Comment on s’élève au-dessus de la crainte. — Les enfants et les gardes du tyran. — La distribution des raisins et des figues. — La véritable loi.

Qu’est-ce qui nous fait redouter un tyran ? — Ses gardes, dit-on, et leurs épées ; les officiers de sa chambre, et tous ces gens qui repoussent quiconque se présente. — Pourquoi donc alors les enfants, qu’on amène près d’un tyran entouré de ses gardes, ne s’en effrayent-ils pas ? N’est-ce point parce que les enfants ne comprennent pas ce que sont les gardes ? À son tour, l’homme qui comprendrait ce qu’ils sont, et que ce sont des épées qu’ils tiennent, mais qui viendrait devant le tyran précisément avec la volonté de mourir et en cherchant par qui se faire tuer aisément, craindrait-il les gardes, lui aussi ? — Non, parce qu’il voudrait justement ce qui les fait redouter des autres. — Mais alors, si quelqu’un arrivait devant le tyran sans tenir absolument à vivre ou à mourir, mais prêt à l’un ou à l’autre, suivant l’événement, qu’est-ce qui l’empêcherait de s’y présenter sans crainte ? — Rien.

… Moi, j’ai tout examiné, et je sais que personne n’a prise sur moi.

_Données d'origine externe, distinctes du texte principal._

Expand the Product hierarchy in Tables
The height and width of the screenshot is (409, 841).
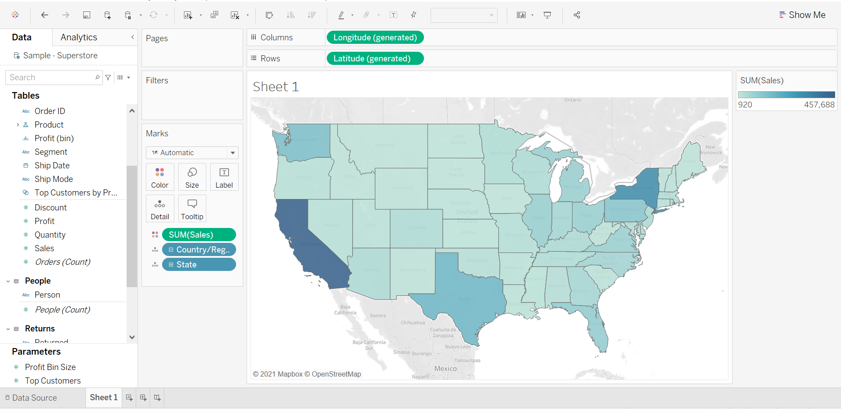[18, 125]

Dieu m’a donné la liberté ; je connais ses commandements ; personne ne peut aujourd’hui me faire esclave ; j’ai pour garantir ma liberté un magistrat tel qu’il le faut, des juges tels qu’il les faut. Tu es le maître de ma vie, de ma fortune ; mais que m’importe ! Je te concède tout cela, avec mon corps même tout entier, lorsque tu le voudras. Mais fais l’essai de ton pouvoir, et tu verras où il s’arrête entre tes mains.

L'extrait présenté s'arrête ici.